▸ **DATA TO EXAMINE**
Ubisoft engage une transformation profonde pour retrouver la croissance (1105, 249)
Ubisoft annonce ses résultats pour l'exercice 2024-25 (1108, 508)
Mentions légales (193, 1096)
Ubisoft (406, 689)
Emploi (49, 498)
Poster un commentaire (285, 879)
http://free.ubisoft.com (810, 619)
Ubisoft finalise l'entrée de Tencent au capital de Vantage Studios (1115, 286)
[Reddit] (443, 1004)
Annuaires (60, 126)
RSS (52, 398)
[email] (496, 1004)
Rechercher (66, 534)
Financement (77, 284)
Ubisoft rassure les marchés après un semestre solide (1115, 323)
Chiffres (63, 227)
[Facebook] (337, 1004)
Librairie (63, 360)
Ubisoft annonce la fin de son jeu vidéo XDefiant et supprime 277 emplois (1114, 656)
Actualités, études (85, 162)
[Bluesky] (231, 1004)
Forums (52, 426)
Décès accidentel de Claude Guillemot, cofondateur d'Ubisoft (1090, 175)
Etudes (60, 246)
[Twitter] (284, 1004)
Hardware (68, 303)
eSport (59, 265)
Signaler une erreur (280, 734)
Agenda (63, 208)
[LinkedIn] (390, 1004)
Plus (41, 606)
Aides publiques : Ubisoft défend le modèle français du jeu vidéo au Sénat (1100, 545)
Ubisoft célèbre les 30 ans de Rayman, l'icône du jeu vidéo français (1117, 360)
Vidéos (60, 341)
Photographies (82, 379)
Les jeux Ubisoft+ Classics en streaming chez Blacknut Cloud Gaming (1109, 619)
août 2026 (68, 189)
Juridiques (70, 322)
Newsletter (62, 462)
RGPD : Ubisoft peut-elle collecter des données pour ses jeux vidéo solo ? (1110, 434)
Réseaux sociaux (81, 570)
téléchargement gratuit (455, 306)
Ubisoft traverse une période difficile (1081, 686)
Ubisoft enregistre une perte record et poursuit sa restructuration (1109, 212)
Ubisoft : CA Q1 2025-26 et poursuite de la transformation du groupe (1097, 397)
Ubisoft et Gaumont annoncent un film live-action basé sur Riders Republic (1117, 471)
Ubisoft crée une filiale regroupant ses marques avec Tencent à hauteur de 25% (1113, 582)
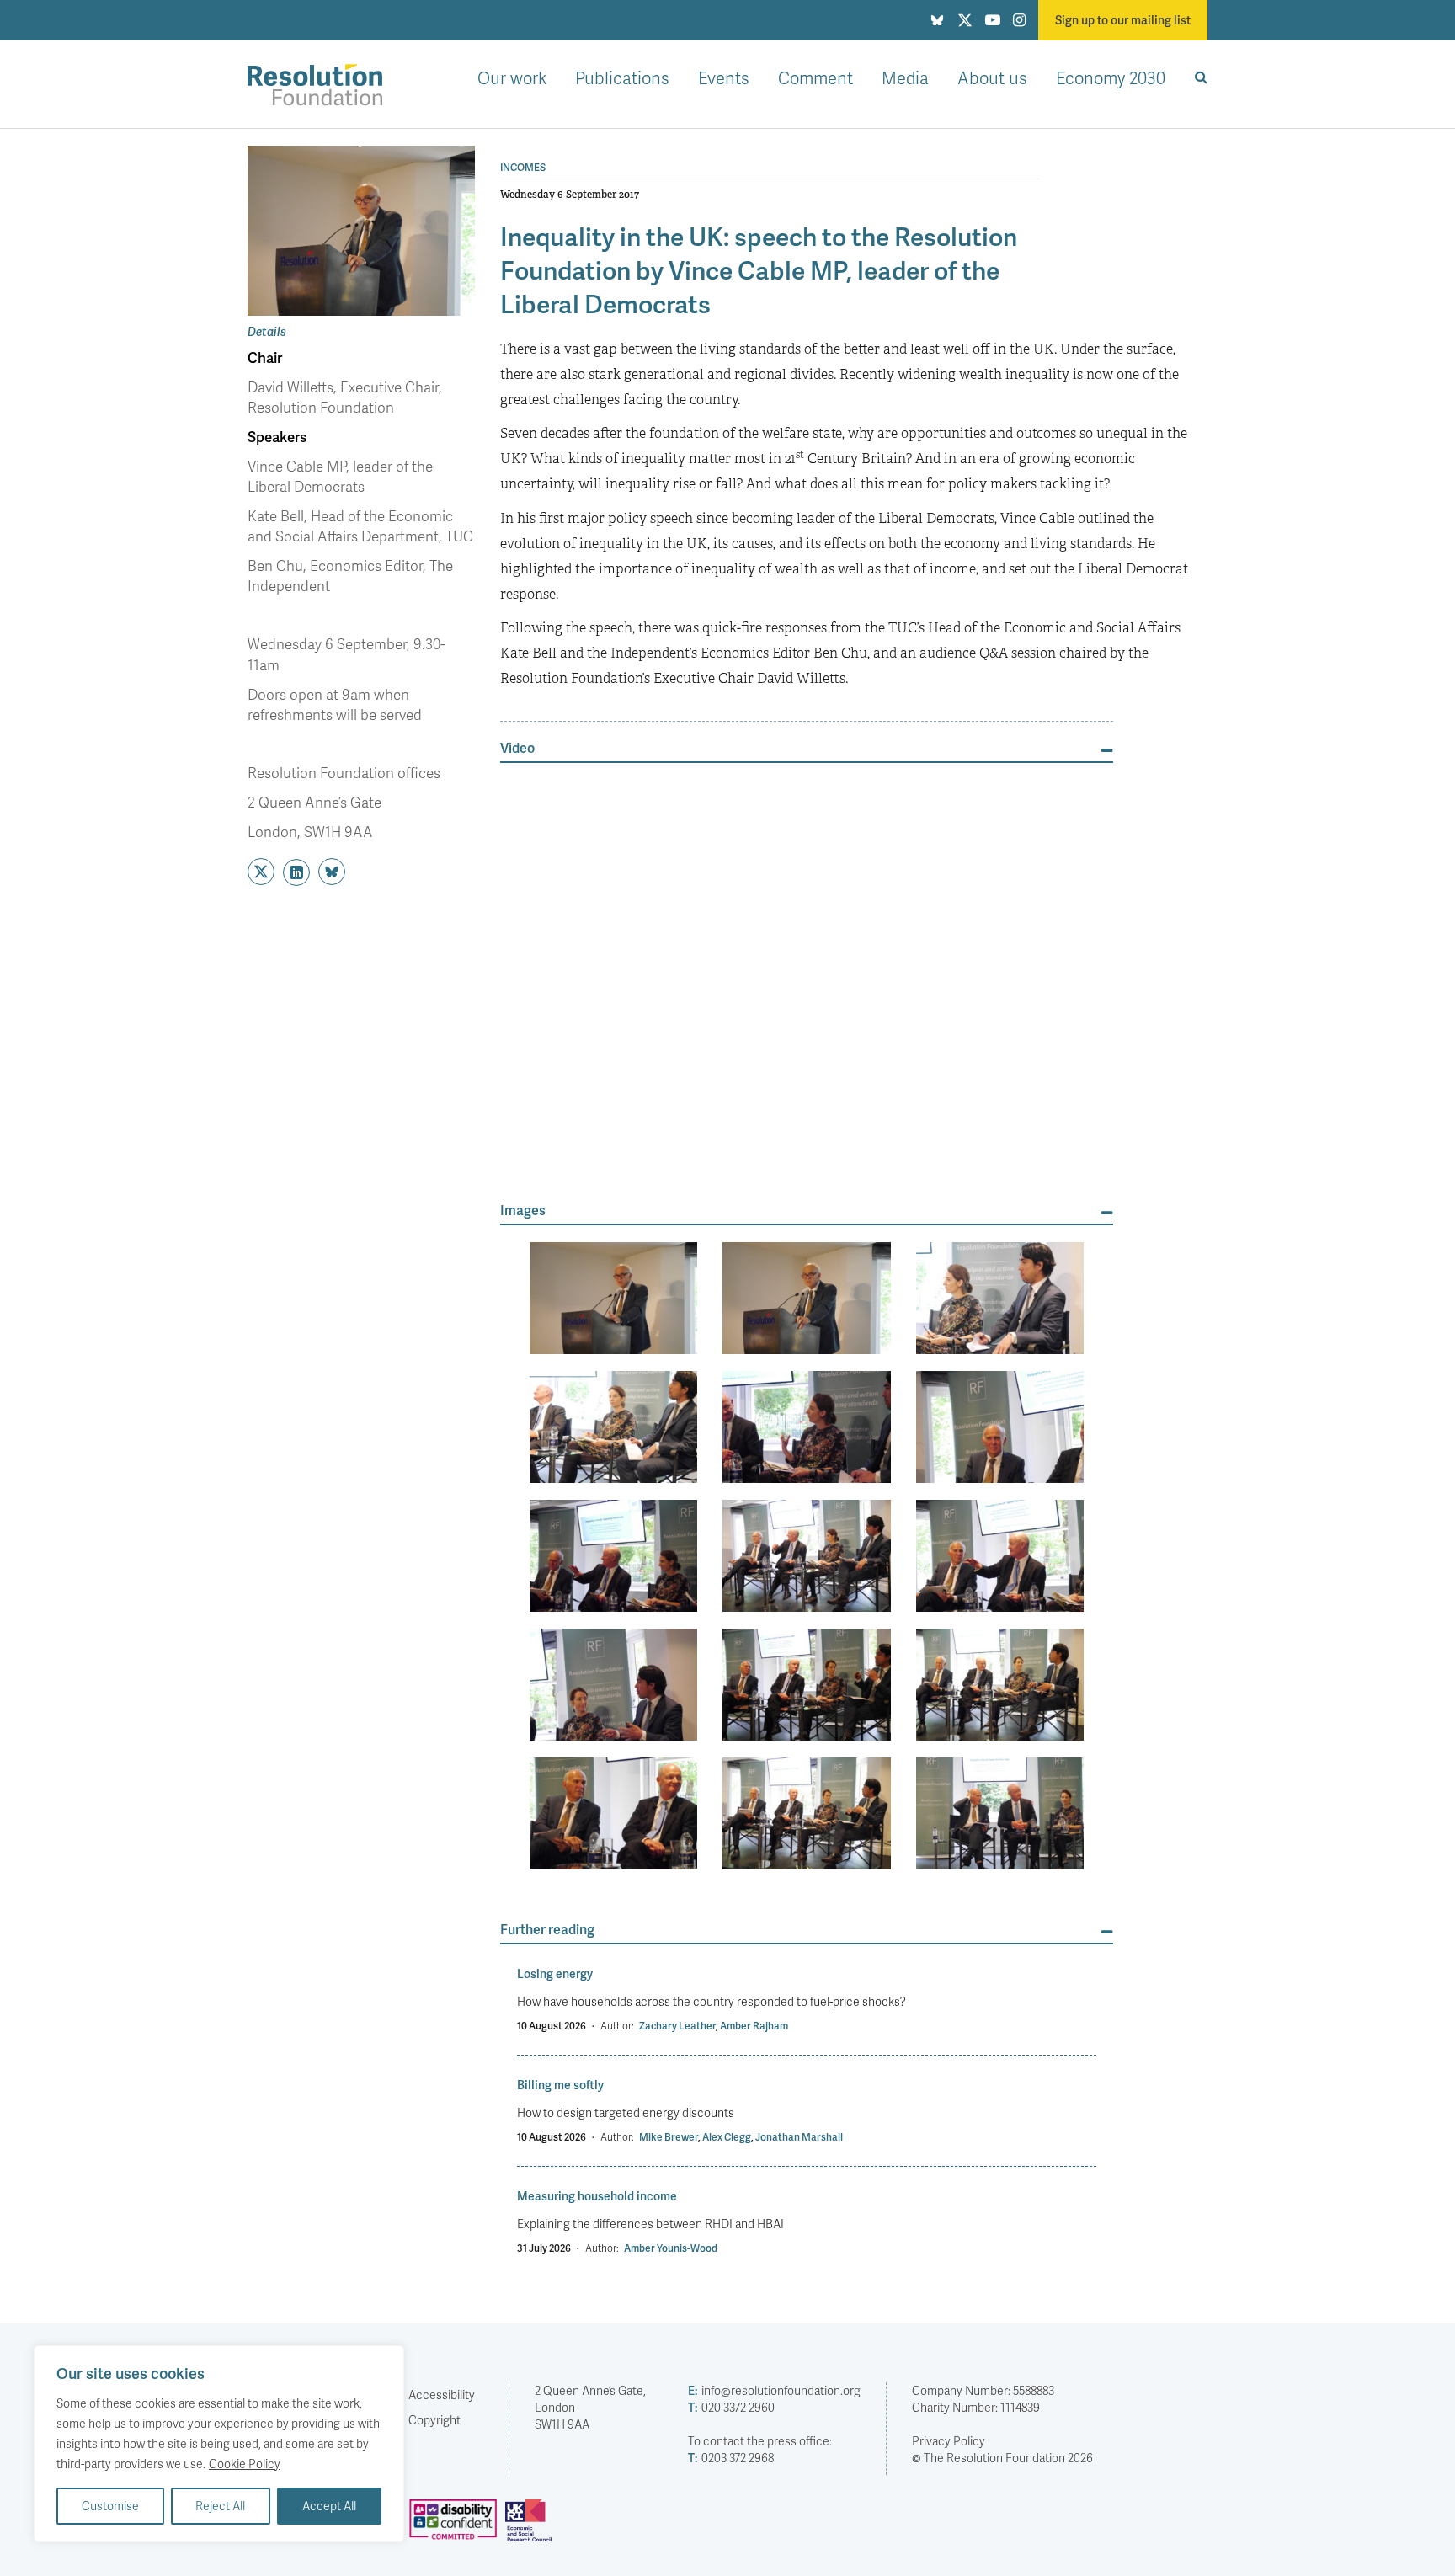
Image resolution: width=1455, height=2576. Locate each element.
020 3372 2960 (731, 2407)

▸ **YOUR OBJECTIVE**
Please copy the entries in full. Leave each image out.

▸ **THE ANSWER**
Ubisoft engage une transformation profonde pour retrouver la croissance (1105, 249)
Ubisoft annonce ses résultats pour l'exercice 2024-25 (1108, 508)
Mentions légales (193, 1096)
Ubisoft (406, 689)
Emploi (49, 498)
Poster un commentaire (285, 879)
http://free.ubisoft.com (810, 619)
Ubisoft finalise l'entrée de Tencent au capital de Vantage Studios (1115, 286)
[Reddit] (443, 1004)
Annuaires (60, 126)
RSS (52, 398)
[email] (496, 1004)
Rechercher (66, 534)
Financement (77, 284)
Ubisoft rassure les marchés après un semestre solide (1115, 323)
Chiffres (63, 227)
[Facebook] (337, 1004)
Librairie (63, 360)
Ubisoft annonce la fin de son jeu vidéo XDefiant et supprime 277 emplois (1114, 656)
Actualités, études (85, 162)
[Bluesky] (231, 1004)
Forums (52, 426)
Décès accidentel de Claude Guillemot, cofondateur d'Ubisoft (1090, 175)
Etudes (60, 246)
[Twitter] (284, 1004)
Hardware (68, 303)
eSport (59, 265)
Signaler une erreur (280, 734)
Agenda (63, 208)
[LinkedIn] (390, 1004)
Plus (41, 606)
Aides publiques : Ubisoft défend le modèle français du jeu vidéo au Sénat (1100, 545)
Ubisoft célèbre les 30 ans de Rayman, l'icône du jeu vidéo français (1117, 360)
Vidéos (60, 341)
Photographies (82, 379)
Les jeux Ubisoft+ Classics en streaming chez Blacknut Cloud Gaming (1109, 619)
août 2026 (68, 189)
Juridiques (70, 322)
Newsletter (62, 462)
RGPD : Ubisoft peut-elle collecter des données pour ses jeux vidéo solo ? (1110, 434)
Réseaux sociaux (81, 570)
téléchargement gratuit (455, 306)
Ubisoft traverse une période difficile (1081, 686)
Ubisoft enregistre une perte record et poursuit sa restructuration (1109, 212)
Ubisoft : CA Q1 2025-26 et poursuite de la transformation du groupe (1097, 397)
Ubisoft et Gaumont annoncent un film live-action basé sur Riders Republic (1117, 471)
Ubisoft crée une filiale regroupant ses marques avec Tencent à hauteur de 25% (1113, 582)
Image resolution: width=1455, height=2576. Locate each element.
020 3372 2960 (731, 2407)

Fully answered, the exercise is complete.